— TO BE DONE —
A. Answer the following from the pull request thread below, one answer per line, with each answer marked to match its question.
(i) Which new fields must be added to the CR when implementing cluster autoscaling?
(ii) Which field does the added ClusterNodePool struct declare?
(iii) On which object did the Name field actually serve as a Description?
B. In the pull request thread below, substitute "scaling" for "autoscaling" and write out the passage from "tuommaki · 2018-11-29T12:05:57Z" up to and including "when implementing actual node pools." with that change.

— SOURCE TEXT —
☆ ☆ ☆

Add initial NodePool structure for cluster autoscaling #173

tuommaki · 2018-11-29T12:05:57Z

When implementing cluster autoscaling, new fields for min and max size
of worker ASG must be added to CR. In the near future this is
information specific for a single node pool so it makes sense to
introduce initial NodePool structure here and then improve it later when
implementing actual node pools.

Towards https://github.com/giantswarm/giantswarm/issues/4543

When implementing cluster autoscaling, new fields for min and max size of worker ASG must be added to CR. In the near future this is information specific for a single node pool so it makes sense to introduce initial NodePool structure here and then improve it later when implementing actual node pools.

tuommaki · 2018-11-29T12:06:57Z

pkg/apis/provider/v1alpha1/cluster_types.go

@@ -105,3 +106,13 @@ type ClusterKubernetesSSHUser struct {
 type ClusterNode struct {
 	ID string `json:"id" yaml:"id"`
 }
+
+type ClusterNodePool struct {
+	ID   string              `json:"id" yaml:"id"`


I think ID makes more sense here than Name although I can imagine that customer wants to name his/her node pools with some descriptive name.

I think we had Name on the cluster object and it was actually a Description. We also had IDs on the nodes we track in the CRs so far and they have never been really useful I guess. Maybe in KVM. Uncertain.

☆ ☆ ☆

— INFORMATION PROVIDED —
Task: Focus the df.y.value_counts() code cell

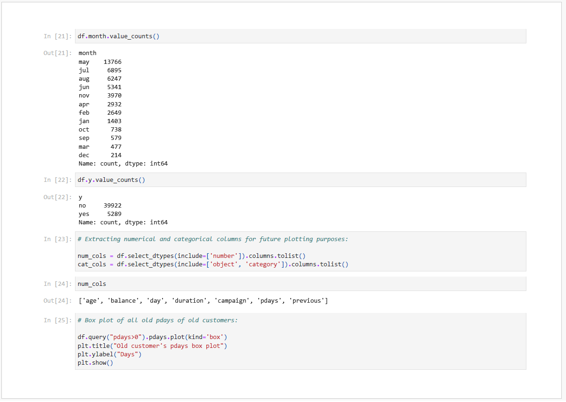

☆ ☆ ☆

— TASK SOLUTIONS —
A.
(i) Fields for the min and max size of the worker ASG.
(ii) ID.
(iii) The cluster object.

B.
tuommaki · 2018-11-29T12:05:57Z

When implementing cluster scaling, new fields for min and max size
of worker ASG must be added to CR. In the near future this is
information specific for a single node pool so it makes sense to
introduce initial NodePool structure here and then improve it later when
implementing actual node pools.

Towards https://github.com/giantswarm/giantswarm/issues/4543

When implementing cluster scaling, new fields for min and max size of worker ASG must be added to CR. In the near future this is information specific for a single node pool so it makes sense to introduce initial NodePool structure here and then improve it later when implementing actual node pools.